High-level Processing
Overview
High-level processing modules (Analysis Plugins in “OSVR speak”) are software modules that convert data into higher-level information. For instance, a gesture engine plugin can convert a stream of XYZ coordinates to a recognized gesture; an eye tracker plugin can take live feed from a camera pointed at the eye and provide real-time gaze direction; a sensor-fusion plugin can mesh data various tracker interfaces into more accurate reports.
Current Status
The OSVR team and community have primarily been focused on building the lower-level infrastructure before adding optional processing layers on top of them. At present, two analysis plugins exist:
- 1-Euro filter: This is a data smoothing filter that, as currently applied, improves stability of the output from a Razer Hydra.
- Predictive tracker: Estimates head orientation into the near future as a method to reduce perceived latency.
Future Plans
A unified API for easily developing analysis plugins and allowing their configuration is in progress. Several analysis plugins are under consideration and in various stages of design:
- Sensor fusion: to combine the output from multiple sensors into more accurate information.
- Augmented reality: to allow detecting objects in the scene.
- Eye tracking: to convert pupil camera images into pupil coordinates.
We are working to simplify the process of writing analysis plugins, to provide open-source examples and are very open to community contributions.
Summary
OSVR, like VR in general, is a work in progress.
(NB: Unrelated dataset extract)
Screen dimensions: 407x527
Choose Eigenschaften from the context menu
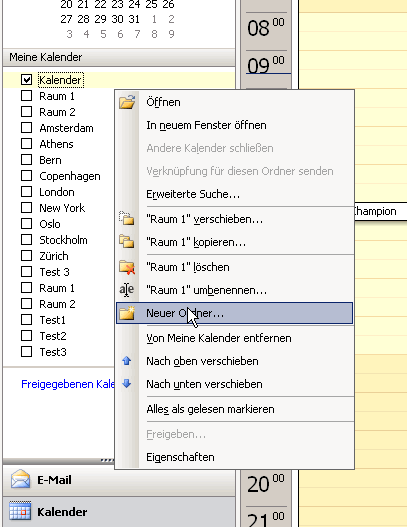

I am very pleased with the quality of partners, the breadth of functionality, and the level of community involvement that we have seen in the eight months since launching OSVR. Having said that, there is still plenty of work to be done: whether in supporting new devices, supporting a wider range of engines and development environments, in making devices more useful by creating analysis plugins, or in providing high-performance rendering across multiple platforms. I am excited to have played a role in building OSVR and look forward to the months and years ahead.